• Directions:
The lines to copy are those in the listing below that contain the word "agent".

*** Block opens ***

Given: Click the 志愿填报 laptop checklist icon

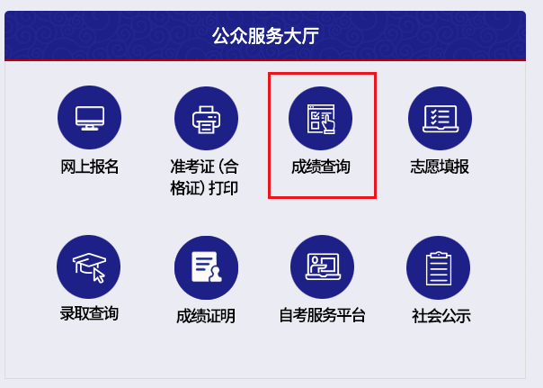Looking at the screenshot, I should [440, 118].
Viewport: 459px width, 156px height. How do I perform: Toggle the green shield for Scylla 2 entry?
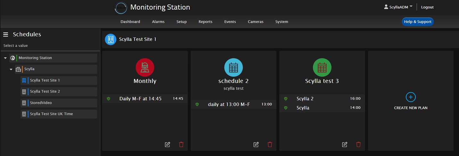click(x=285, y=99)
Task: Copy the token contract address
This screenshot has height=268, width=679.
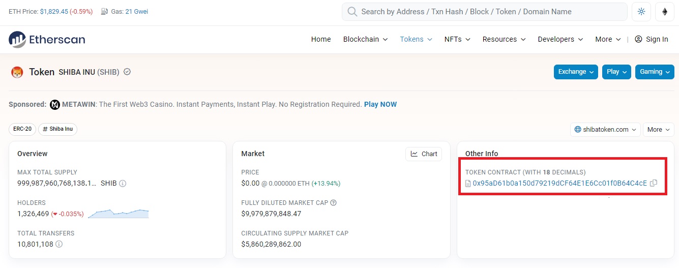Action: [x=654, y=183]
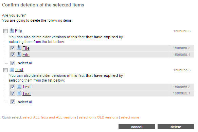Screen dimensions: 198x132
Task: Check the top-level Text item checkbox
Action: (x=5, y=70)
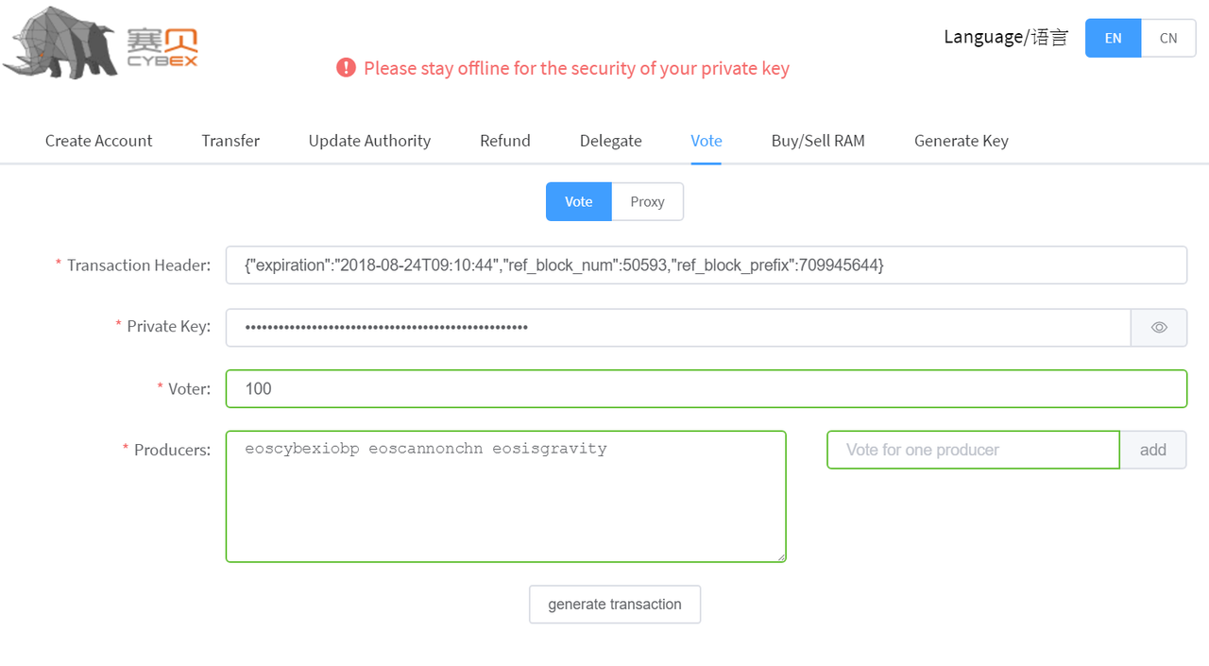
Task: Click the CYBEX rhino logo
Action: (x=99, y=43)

*** Block closes ***
*** Block opens ***

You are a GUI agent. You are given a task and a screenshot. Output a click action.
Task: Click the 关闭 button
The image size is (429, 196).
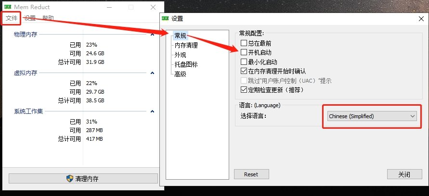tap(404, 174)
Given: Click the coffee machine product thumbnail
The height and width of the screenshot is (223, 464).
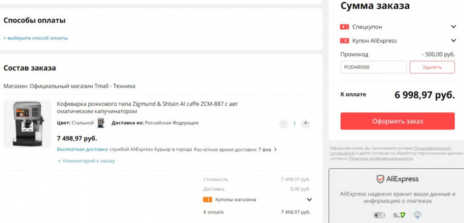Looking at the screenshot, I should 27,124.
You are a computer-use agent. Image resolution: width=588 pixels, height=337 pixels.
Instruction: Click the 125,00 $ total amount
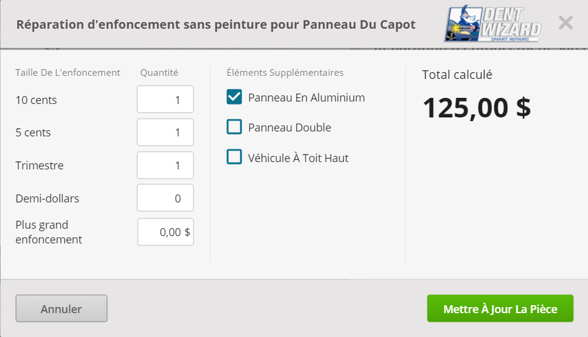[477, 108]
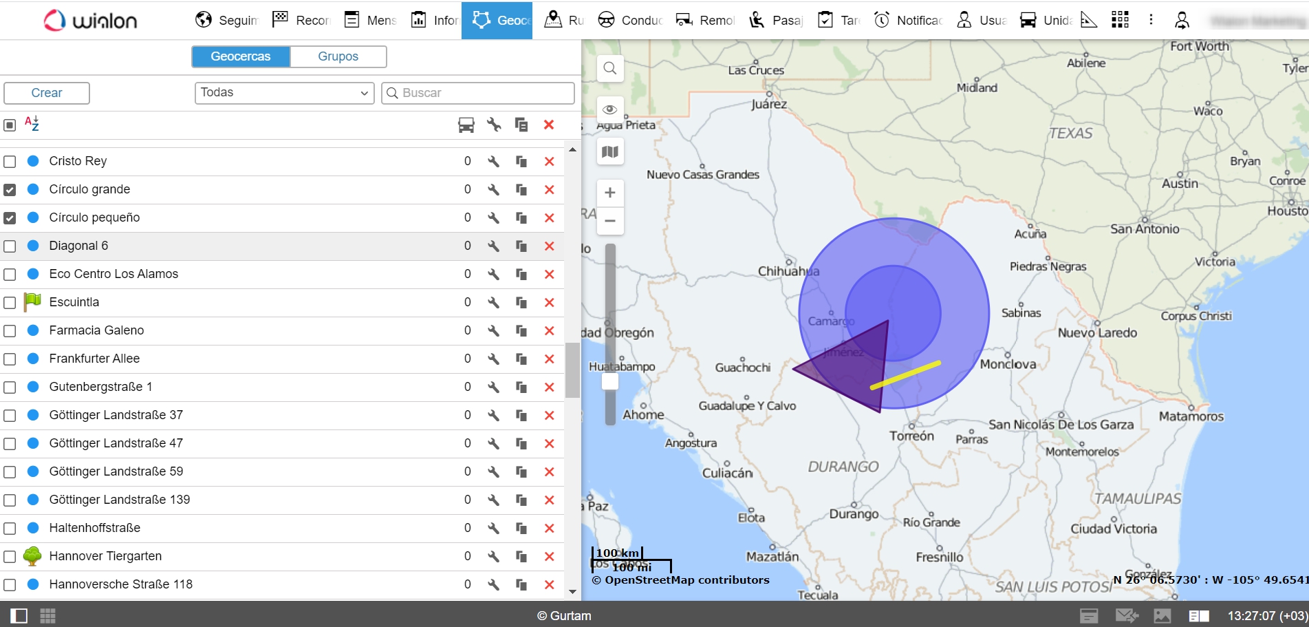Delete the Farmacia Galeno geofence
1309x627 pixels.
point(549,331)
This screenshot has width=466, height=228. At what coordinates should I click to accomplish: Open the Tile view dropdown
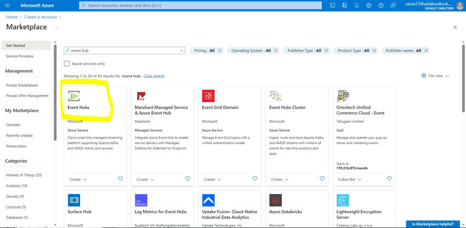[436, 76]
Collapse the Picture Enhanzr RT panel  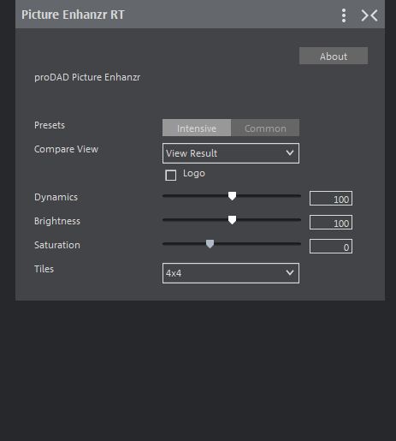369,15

*** Block closes ***

• Final answer:
You are a GUI agent. You are given a task and a screenshot. Output a click action.
You are a computer-use agent. Image resolution: width=588 pixels, height=337 pixels.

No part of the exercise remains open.